[Registros de localização de palavras e elementos]
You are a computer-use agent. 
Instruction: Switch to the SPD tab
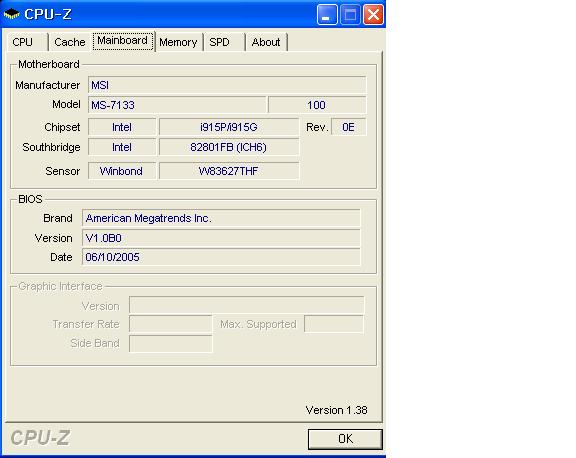pos(224,42)
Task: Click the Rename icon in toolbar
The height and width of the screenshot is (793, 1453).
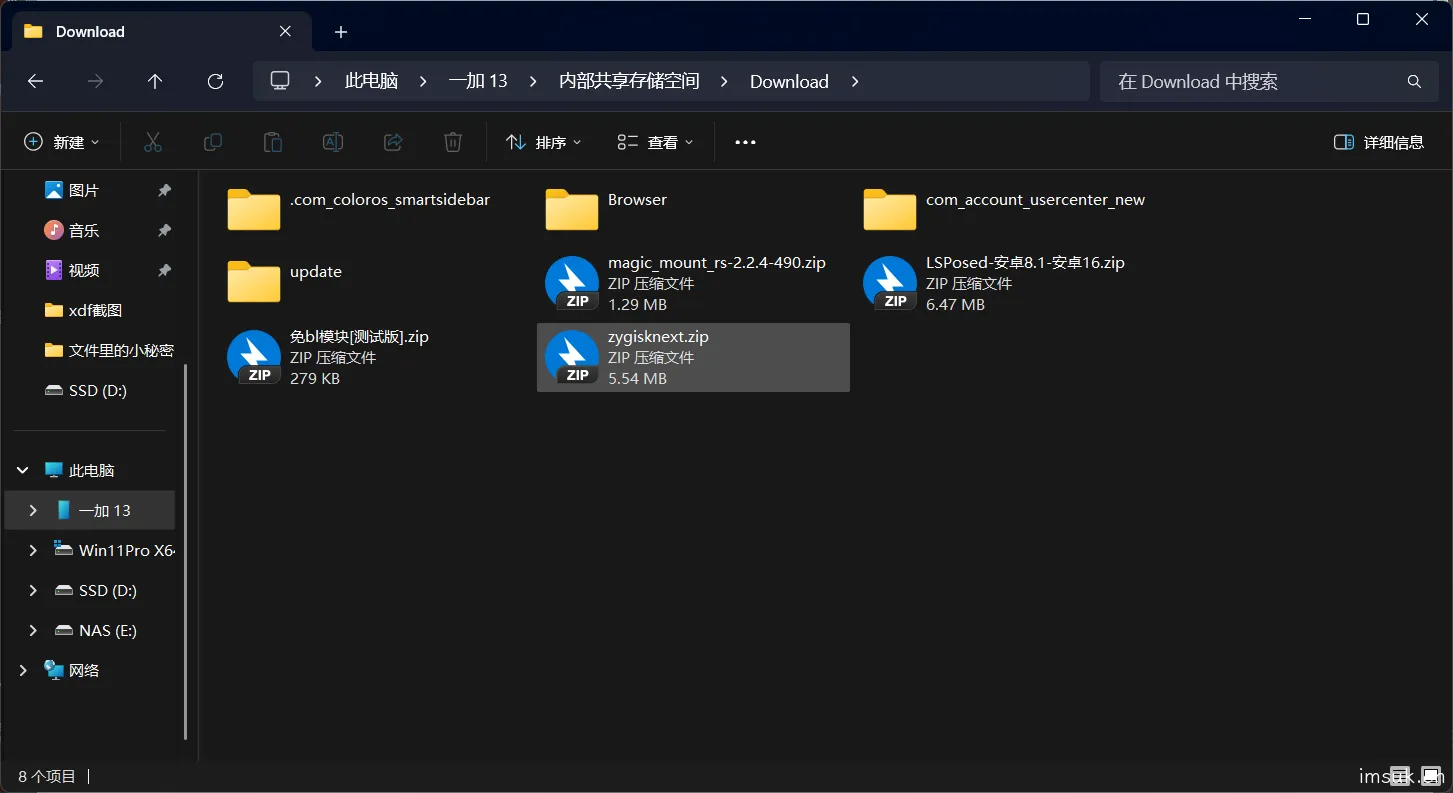Action: (333, 142)
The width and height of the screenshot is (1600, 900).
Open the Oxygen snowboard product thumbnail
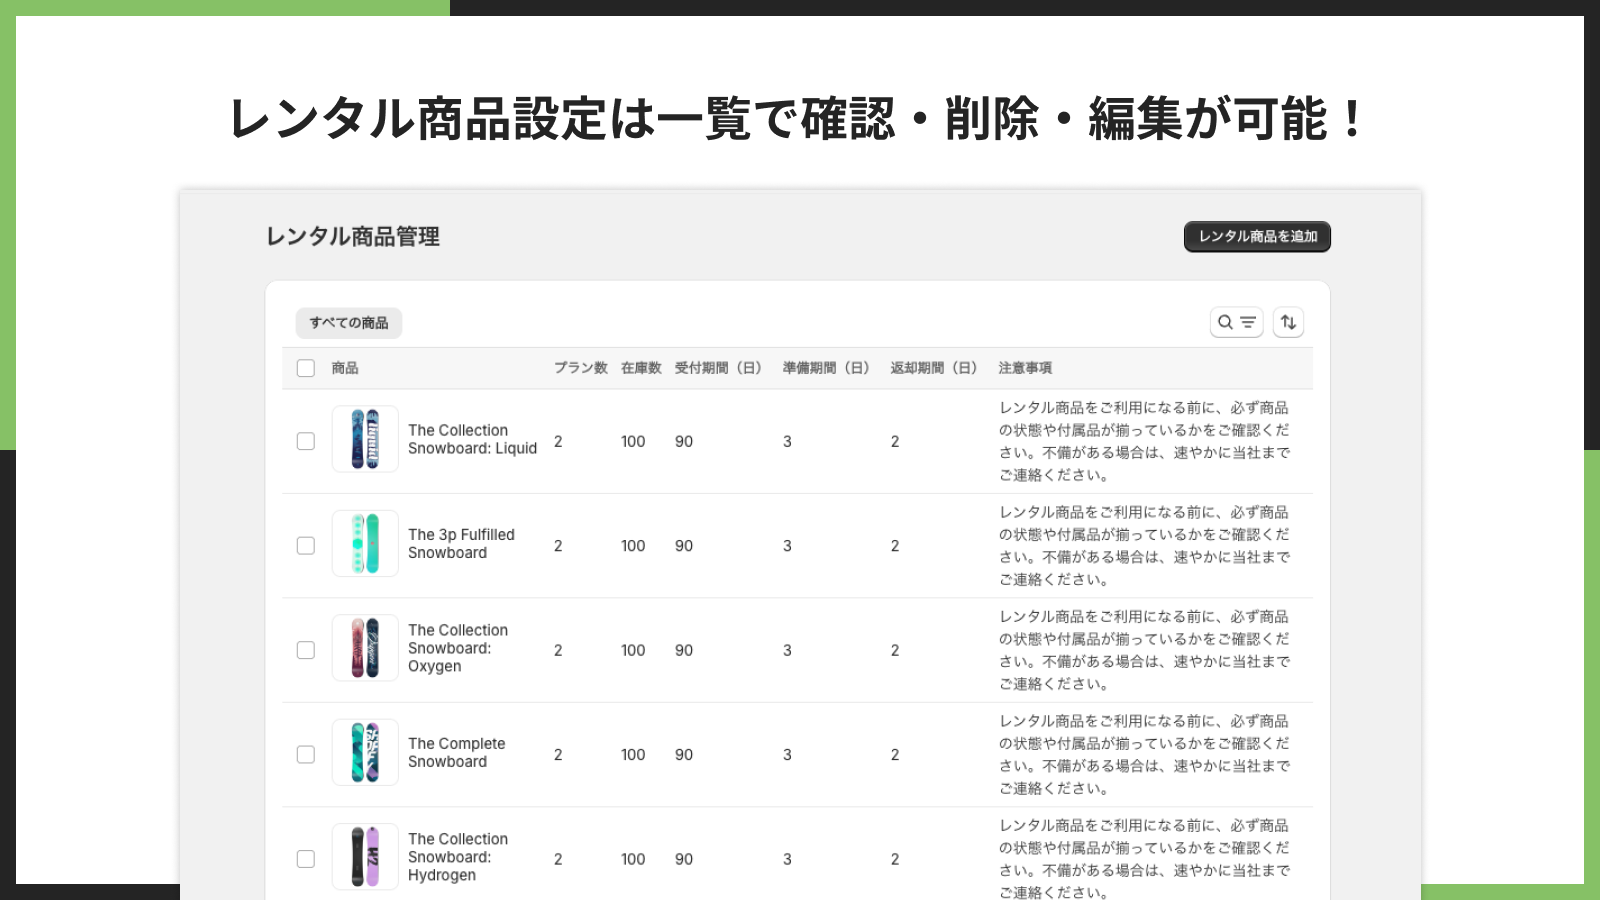point(365,648)
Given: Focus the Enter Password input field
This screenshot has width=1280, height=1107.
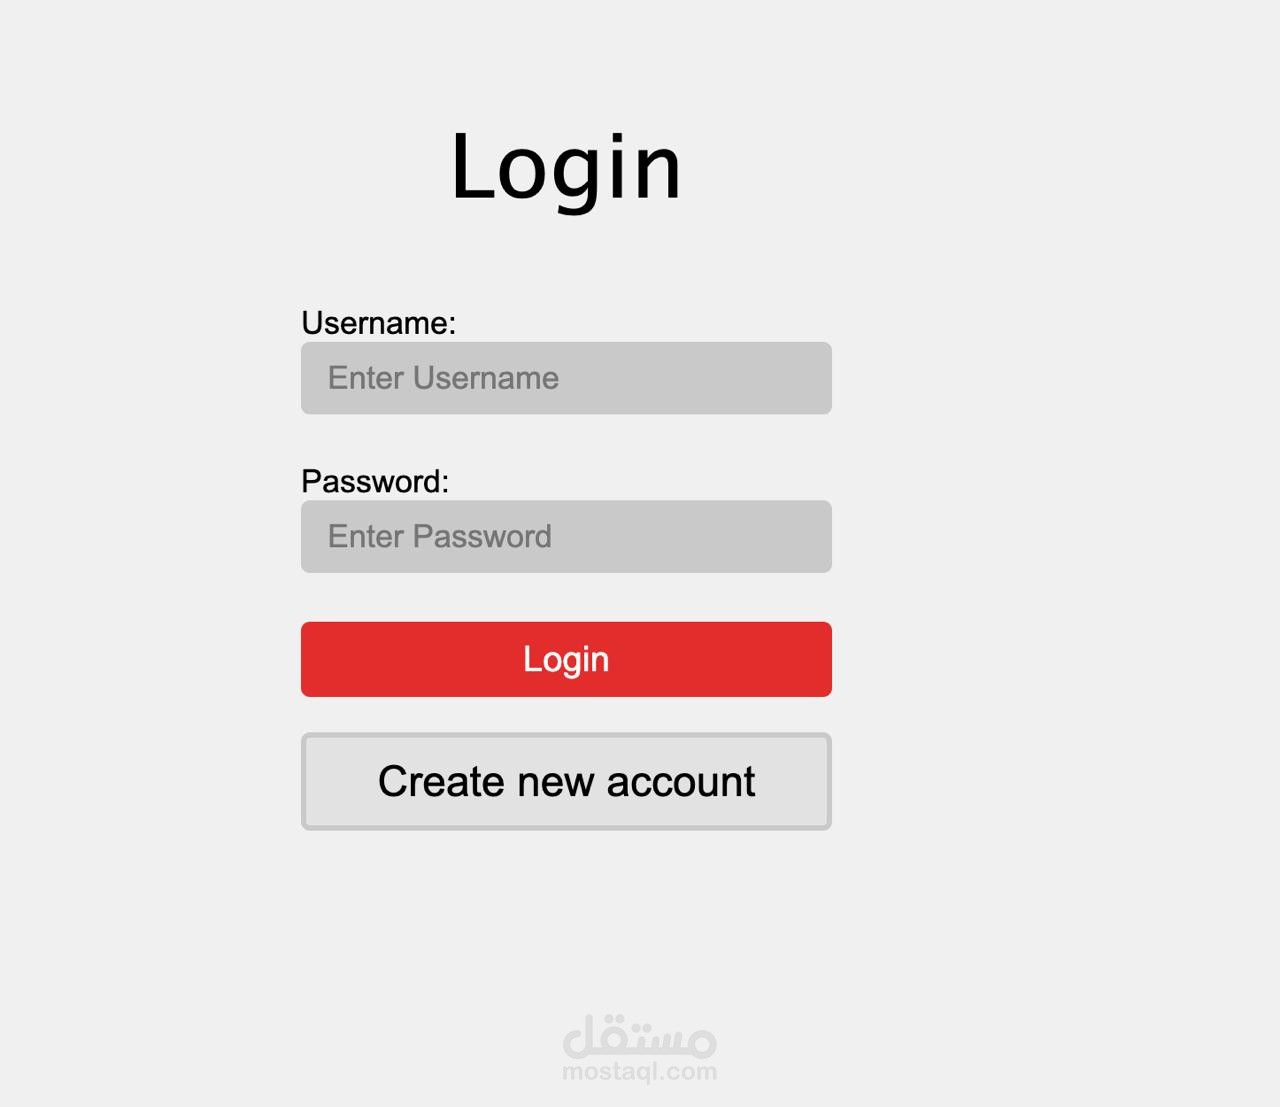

Requisitos da tarefa =
Pode reescrever todas as linhas dos registros acima, pedidos incluídos, redimensionando apenas as coordenadas das respostas? Multiplique cada coordenada por 1,45, arredonde para o inteiro mais próximo (metades para cima) e deixe as imagens de fora.

Resultado do exercício =
You are a computer-use agent. 
Instruction: Switch to the SPD tab
pos(325,61)
Task: Click the Rename icon in toolbar
The height and width of the screenshot is (793, 1453).
Action: (483, 206)
The width and height of the screenshot is (1600, 900).
Open the Oxygen snowboard product thumbnail
point(529,940)
Given: Focus the Enter Password input field
This screenshot has width=1280, height=1107.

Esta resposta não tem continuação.